In this regard, evidence from animal studies encourage the parallelism between plasticity mechanisms in the developing nervous system and those taking place in adult brain after stroke (Murphy and Corbett, 2009). On the other hand, understanding the effect of rehabilitative practices on brain plasticity has the potential to provide a neural substrate to underpin rehabilitation and hence, in developing novel rehabilitation strategies (Liepert et al., 2000).
Rehabilitative interventions aimed at functional motor recovery in stroke patients are based mainly on active movement training such as constraint-induced therapy and/or passive mobilization (Liepert et al., 2000; Schaechter, 2004; Wolf et al., 2006). Recent clinical trials have provided new insights into the methods to assist motor recovery after stroke (Dobkin, 2008; Langhorne et al., 2009; Subramanian et al., 2010). A recurrent theme is that interventions emphasizing intense active repetitive task-oriented movements are of high value in this regard. To promote the effects of training and practice, biomedical engineers, neuroscientists, and clinicians have started an intense joint collaboration over the past 10 years. This technological approach holds a promise for enhancing traditional post-stroke recovery in different ways: exercise in virtual environments could provide feedback to aid skills learning (Jack et al., 2001; Holden et al., 2005; Merians et al., 2006); robotic assistive devices with sensory feedback for repetitive practice could provide therapy for a long periods of time, in a consistent and measurable manner (Takahashi et al., 2008; Volpe et al., 2009); FES of muscles might enable movements not otherwise possible during the practice of tasks such as reaching to grasp an object (Alon et al., 2007). These are only a part of the increasing technological developments which have been recently applied in sample of stroke patients and showed the feasibility in providing a clear incremental reduction of motor impairments offering, therefore the opportunity to build a better outcome for patients.
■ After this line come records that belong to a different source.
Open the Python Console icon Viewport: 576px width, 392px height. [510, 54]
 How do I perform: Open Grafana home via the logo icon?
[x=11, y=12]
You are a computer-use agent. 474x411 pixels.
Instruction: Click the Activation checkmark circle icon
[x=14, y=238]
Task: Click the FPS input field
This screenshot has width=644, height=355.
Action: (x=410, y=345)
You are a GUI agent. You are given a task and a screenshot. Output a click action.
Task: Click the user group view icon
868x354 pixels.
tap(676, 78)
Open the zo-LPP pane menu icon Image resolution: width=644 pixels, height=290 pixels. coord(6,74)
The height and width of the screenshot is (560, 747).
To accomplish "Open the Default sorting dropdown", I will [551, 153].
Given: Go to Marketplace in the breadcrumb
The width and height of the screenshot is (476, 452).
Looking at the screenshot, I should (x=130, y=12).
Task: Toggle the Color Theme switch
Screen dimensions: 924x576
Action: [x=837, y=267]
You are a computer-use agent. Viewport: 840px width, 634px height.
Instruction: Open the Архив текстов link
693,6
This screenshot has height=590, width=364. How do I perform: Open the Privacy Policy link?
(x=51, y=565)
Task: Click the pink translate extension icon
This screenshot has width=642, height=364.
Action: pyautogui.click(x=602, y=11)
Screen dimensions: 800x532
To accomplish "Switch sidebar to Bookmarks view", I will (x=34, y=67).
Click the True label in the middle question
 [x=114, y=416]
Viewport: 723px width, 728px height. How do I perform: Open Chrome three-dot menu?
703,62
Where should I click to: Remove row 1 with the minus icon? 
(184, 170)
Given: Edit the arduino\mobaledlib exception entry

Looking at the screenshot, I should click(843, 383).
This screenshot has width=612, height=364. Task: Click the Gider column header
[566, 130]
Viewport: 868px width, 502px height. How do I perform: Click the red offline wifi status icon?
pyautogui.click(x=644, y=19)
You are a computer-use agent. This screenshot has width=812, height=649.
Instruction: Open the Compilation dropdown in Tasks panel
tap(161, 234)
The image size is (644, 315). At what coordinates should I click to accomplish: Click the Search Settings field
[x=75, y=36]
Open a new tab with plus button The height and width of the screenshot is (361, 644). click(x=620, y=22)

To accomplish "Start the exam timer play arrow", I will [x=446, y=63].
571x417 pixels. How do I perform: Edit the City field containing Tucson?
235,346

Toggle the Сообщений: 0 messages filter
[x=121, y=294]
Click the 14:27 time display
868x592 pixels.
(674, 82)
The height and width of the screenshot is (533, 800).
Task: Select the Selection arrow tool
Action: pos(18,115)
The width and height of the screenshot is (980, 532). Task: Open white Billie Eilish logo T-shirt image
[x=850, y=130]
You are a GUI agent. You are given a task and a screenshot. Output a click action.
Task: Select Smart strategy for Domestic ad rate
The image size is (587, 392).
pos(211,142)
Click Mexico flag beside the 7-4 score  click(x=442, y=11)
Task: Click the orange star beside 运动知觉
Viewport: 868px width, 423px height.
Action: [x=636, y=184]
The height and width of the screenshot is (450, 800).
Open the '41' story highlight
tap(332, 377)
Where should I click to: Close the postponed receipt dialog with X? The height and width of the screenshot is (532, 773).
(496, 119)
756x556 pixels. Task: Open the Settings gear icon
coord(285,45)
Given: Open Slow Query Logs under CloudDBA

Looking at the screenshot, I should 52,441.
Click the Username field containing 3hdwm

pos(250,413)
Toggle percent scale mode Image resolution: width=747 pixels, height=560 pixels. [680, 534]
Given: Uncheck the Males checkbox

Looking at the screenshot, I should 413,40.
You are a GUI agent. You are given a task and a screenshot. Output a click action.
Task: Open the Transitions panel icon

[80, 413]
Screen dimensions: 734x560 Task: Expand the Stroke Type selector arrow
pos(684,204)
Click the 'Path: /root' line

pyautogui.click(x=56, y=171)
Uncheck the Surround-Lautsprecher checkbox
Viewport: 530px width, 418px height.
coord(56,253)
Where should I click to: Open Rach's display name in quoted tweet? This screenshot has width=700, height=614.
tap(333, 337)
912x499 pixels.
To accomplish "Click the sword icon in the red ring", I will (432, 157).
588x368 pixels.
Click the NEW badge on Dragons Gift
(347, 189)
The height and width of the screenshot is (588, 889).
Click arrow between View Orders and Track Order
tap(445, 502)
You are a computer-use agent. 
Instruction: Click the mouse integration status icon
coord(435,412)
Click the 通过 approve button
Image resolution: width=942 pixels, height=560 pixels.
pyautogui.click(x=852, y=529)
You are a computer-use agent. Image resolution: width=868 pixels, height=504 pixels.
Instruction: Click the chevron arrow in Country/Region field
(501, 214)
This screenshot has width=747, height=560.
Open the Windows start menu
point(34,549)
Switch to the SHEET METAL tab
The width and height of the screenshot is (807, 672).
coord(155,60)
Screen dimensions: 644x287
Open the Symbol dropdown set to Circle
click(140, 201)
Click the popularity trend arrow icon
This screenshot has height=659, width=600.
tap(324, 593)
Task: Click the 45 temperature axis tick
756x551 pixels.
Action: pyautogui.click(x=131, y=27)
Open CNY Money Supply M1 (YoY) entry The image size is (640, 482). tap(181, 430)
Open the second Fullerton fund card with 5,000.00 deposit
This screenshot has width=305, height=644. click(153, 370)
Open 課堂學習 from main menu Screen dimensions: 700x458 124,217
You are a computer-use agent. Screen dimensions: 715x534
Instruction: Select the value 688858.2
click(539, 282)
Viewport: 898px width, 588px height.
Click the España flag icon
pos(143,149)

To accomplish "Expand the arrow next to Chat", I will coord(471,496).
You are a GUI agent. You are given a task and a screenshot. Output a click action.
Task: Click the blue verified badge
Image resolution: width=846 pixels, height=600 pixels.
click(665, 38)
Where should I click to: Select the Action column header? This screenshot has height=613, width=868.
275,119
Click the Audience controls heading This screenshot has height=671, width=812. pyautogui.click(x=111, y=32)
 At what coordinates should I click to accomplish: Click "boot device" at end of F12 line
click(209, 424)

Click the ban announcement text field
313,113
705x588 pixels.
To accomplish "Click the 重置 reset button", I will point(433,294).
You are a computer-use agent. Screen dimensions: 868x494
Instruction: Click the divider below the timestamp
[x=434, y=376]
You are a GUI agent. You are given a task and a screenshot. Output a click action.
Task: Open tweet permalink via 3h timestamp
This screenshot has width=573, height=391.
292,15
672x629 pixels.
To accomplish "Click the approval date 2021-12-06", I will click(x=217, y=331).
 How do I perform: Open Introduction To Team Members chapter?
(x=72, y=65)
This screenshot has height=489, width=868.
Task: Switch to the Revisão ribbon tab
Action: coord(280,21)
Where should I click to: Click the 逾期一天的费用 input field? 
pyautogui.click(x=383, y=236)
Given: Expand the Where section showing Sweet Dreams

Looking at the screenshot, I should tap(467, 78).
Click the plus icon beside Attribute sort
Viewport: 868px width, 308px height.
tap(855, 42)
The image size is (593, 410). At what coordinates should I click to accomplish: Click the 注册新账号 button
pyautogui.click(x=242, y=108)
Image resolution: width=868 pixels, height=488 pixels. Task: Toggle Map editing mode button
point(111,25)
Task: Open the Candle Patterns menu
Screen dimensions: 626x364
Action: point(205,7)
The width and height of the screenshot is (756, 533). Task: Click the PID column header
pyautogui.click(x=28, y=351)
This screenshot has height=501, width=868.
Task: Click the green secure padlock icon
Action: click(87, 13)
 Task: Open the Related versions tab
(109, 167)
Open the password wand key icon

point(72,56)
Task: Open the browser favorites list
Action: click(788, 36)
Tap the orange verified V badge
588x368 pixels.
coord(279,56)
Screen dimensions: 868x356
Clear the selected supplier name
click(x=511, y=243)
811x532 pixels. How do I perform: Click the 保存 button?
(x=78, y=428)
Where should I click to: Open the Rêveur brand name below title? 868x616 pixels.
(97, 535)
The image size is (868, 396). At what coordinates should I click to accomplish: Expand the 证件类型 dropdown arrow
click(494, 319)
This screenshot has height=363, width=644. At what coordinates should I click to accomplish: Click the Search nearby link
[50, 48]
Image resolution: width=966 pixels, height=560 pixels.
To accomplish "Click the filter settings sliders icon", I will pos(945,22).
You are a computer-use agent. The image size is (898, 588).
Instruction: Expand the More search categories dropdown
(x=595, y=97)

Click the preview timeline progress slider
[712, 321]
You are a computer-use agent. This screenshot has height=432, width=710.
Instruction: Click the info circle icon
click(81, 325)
These treatments are based on the ability of the patients to perform actions with the affected hand or arm and therefore, require residual motor ability. Many patients however, are prevented from training based on the above treatments due to having no residual hand motor functions. In case of moderate to severe motor deficits, MI represents an intriguing new “backdoor” approach to access the motor system and rehabilitation at all stages of stroke recovery (Sharma et al., 2006, 2009a,b; Page et al., 2007). MI can be defined as a dynamic state during which the representation of a specific motor action is internally rehearsed without any overt motor output, and that is governed by the principles of central and peripheral motor control (Decety and Jeannerod, 1995; Berthoz, 1996; Jeannerod and Frak, 1999; Lotze and Halsband, 2006). This is likely the reason why mental practice using MI training results in motor performance improvements (for a review in athletes, see Feltz and Landers, 1983; Dickstein and Deutsch, 2007). In addition, MI training can independently improve motor performance and produce similar cortical plastic changes (Lotze and Halsband, 2006), providing a useful alternative when physical training is not possible.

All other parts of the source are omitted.